The benefits of early-childhood education can take a decade or more to come into focus, but a new study in the journal Child Development suggests preschool may help prepare students for better academic engagement in high school.
Researchers at the nonprofit ChildTrends, Georgetown University, and the University of Wisconsin tracked more than 4,000 children who started kindergarten in Tulsa, Okla., public schools in 2006. Some 44 percent of the students participated in the Sooner State’s universal state-funded preschools, which include partnerships between school districts and early-learning organizations. Another 14 percent of the students had participated in federal Head Start programs, and the rest did not participate in either program.
Early benefits of preschool participation on students’ math and reading scores mostly faded away by the time students reached high school—a common fade-out problem seen for early education. But Amadon and her colleagues found that students who had participated in Tulsa’s state-funded preschool programs were more likely to attend school regularly and take more-challenging courses than those who participated in Head Start or did not receive early-childhood education.
“The fact that students were attending school more days, the fact that they were enrolling in different types of courses indicates some sort of different engagement in and commitment to their education and their schooling,” said Sara Amadon, a senior research scientist for the nonprofit ChildTrends and lead author of the study. “It didn’t translate to GPA or test scores, but, you know, we also know that GPA and test scores are just one part of the puzzle of persistence and engagement through high school. Those behavioral indicators are also really powerful predictors of graduation.”
The results come as the Biden administration continues to press for universal, publicly funded preschool for all 3- and 4-year-olds. Earlier this month, President Joe Biden signed a $1.5 trillion spending bill for fiscal 2022 that included more than $584 million in additional support for child care and early learning programs, including Head Start, Early Head Start, and the Child Care and Development Block Grants. However, the new study suggests state-supported programs may have more-stable benefits than Head Start in the long term.
Overall, students showed no significant differences in cumulative grade point averages or scores on ACT or SAT college placement exams, regardless of whether or not they participated in preschool. There were two exceptions: Native American students performed better in English/language arts on college placement exams, and Hispanic students had higher GPAs, if they attended preschool than if they had not.

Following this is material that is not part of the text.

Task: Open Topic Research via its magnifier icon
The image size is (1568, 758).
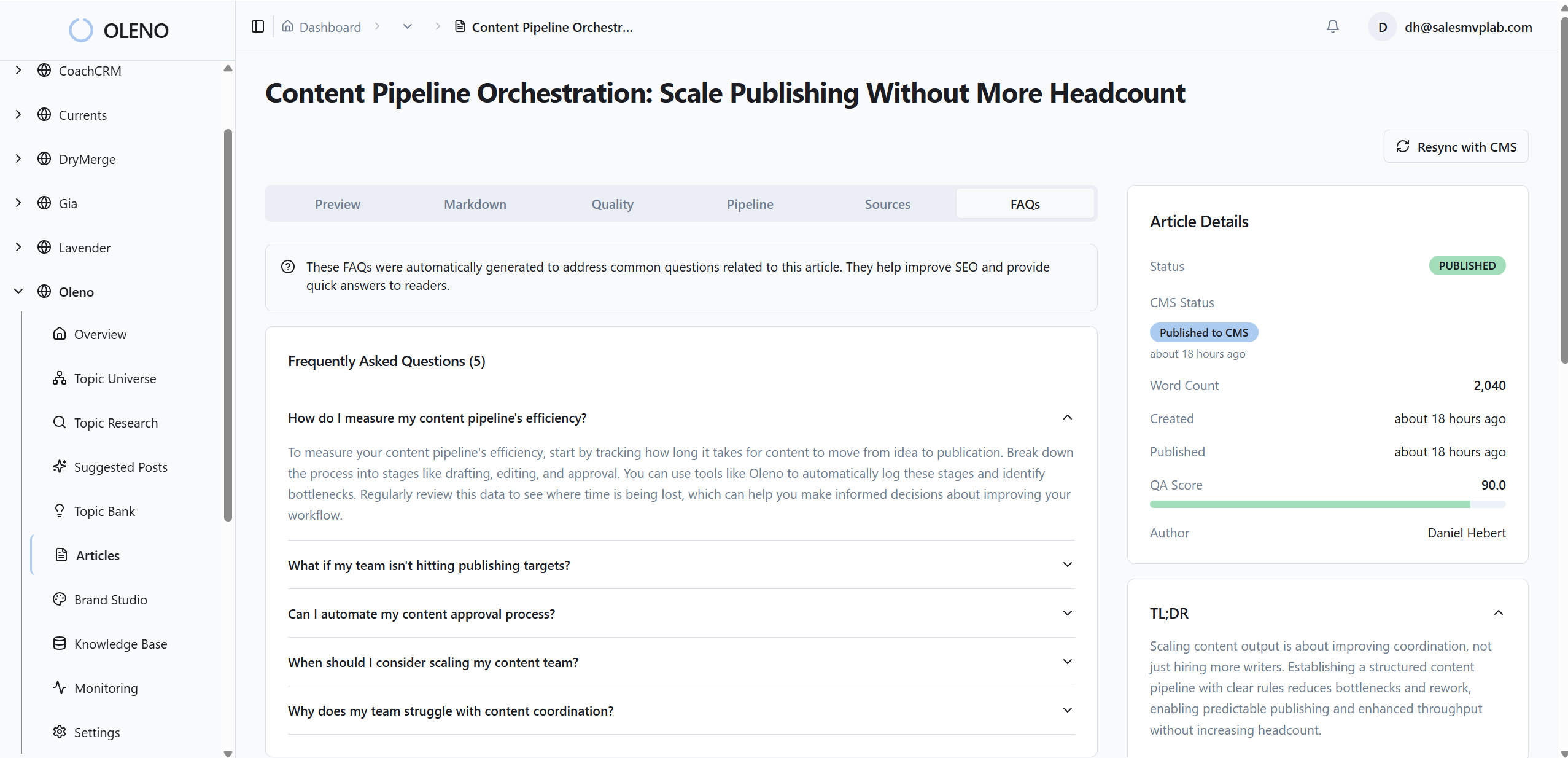Action: (59, 423)

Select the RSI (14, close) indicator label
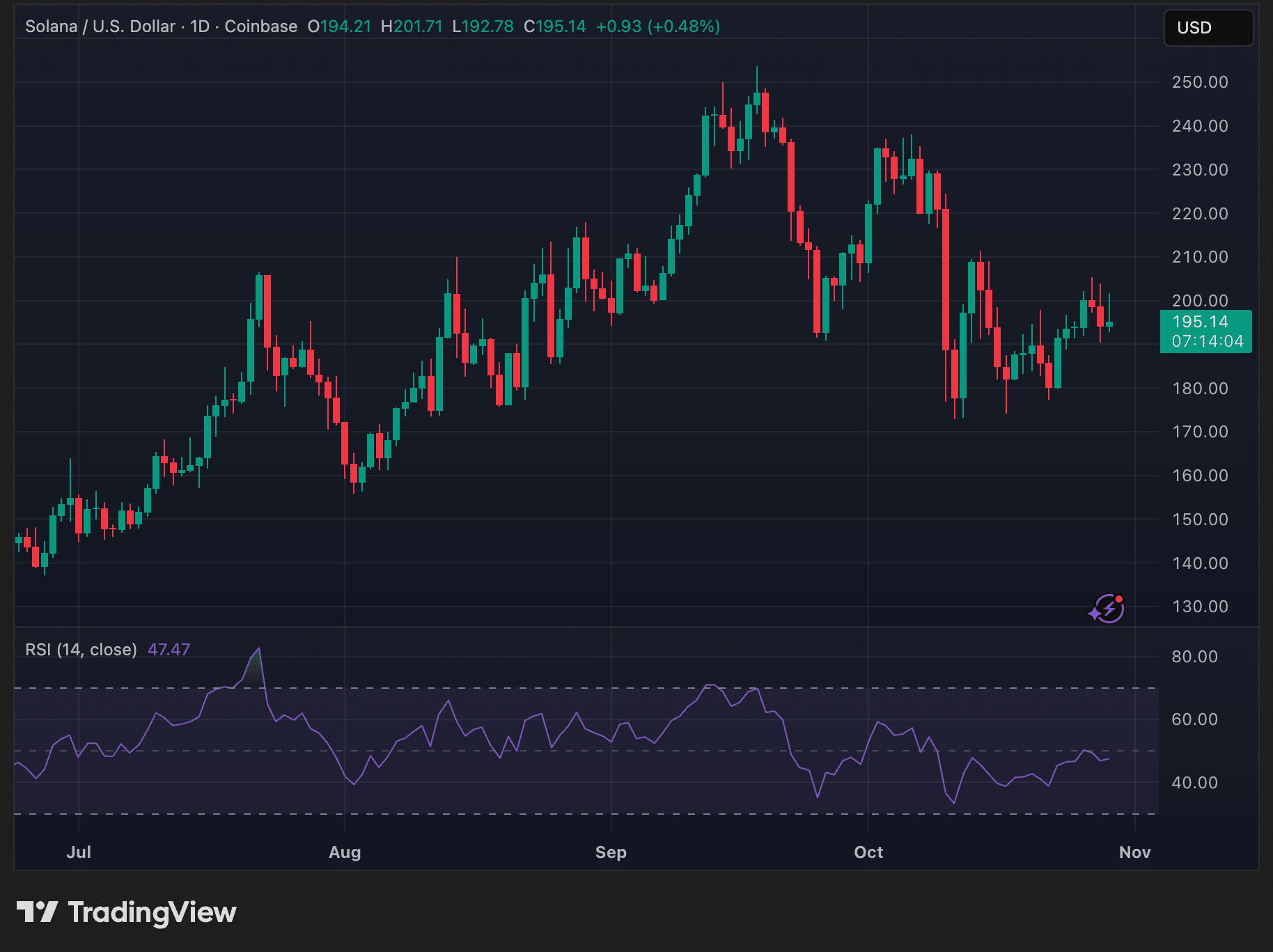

Moreover, compared with children who had not attended early education, alumni of Tulsa’s universal preschools challenged themselves more academically: They were significantly more likely to take an Advanced Placement or International Baccalaureate class, and less likely to fail a high school course in general, than students who had not attended preschool. (By contrast, there was no significant difference academically for students who had participated in Head Start or no early education.)
Better attendance habits later on for preschool participants
In part, this could be because students who attended Tulsa’s universal preschools developed better attendance habits early—and kept them throughout their academic careers.
Students who had attended Tulsa’s preschools were significantly less likely to be chronically absent in high school—defined as missing 10 percent of school days or more—than their classmates who had not attended preschool. On average, preschool alumni missed 1.5 fewer days a year than those who hadn’t attended.
On average, students who had attended Head Start programs instead were also slightly less likely to miss school, but showed no other academic or engagement advantages.
Students of color who had attended preschool were particularly likely to be more engaged in school later on. For example, Hispanic students who had attended preschool attended 2.8 more school days on average in high school compared with Hispanic students who had not attended preschool or who had attended Head Start.
Amadon said the study also highlights the need for educators and school leaders to plan for additional supports for students entering school during the pandemic, who may have had less access to early-childhood education.
“When we think about the upcoming pre-K classes, [education leaders should] make sure they are giving that extra push to ensure that all students are accessing pre-K ... doing a little more outreach, especially to the neighborhoods and communities that you know have families that were hard hit by the pandemic or struggled to find child care” and early education, she said.
The study is part of an ongoing research project tracking the long-term effects of early-childhood education. The next study in the project will focus on differences in college-going among these students.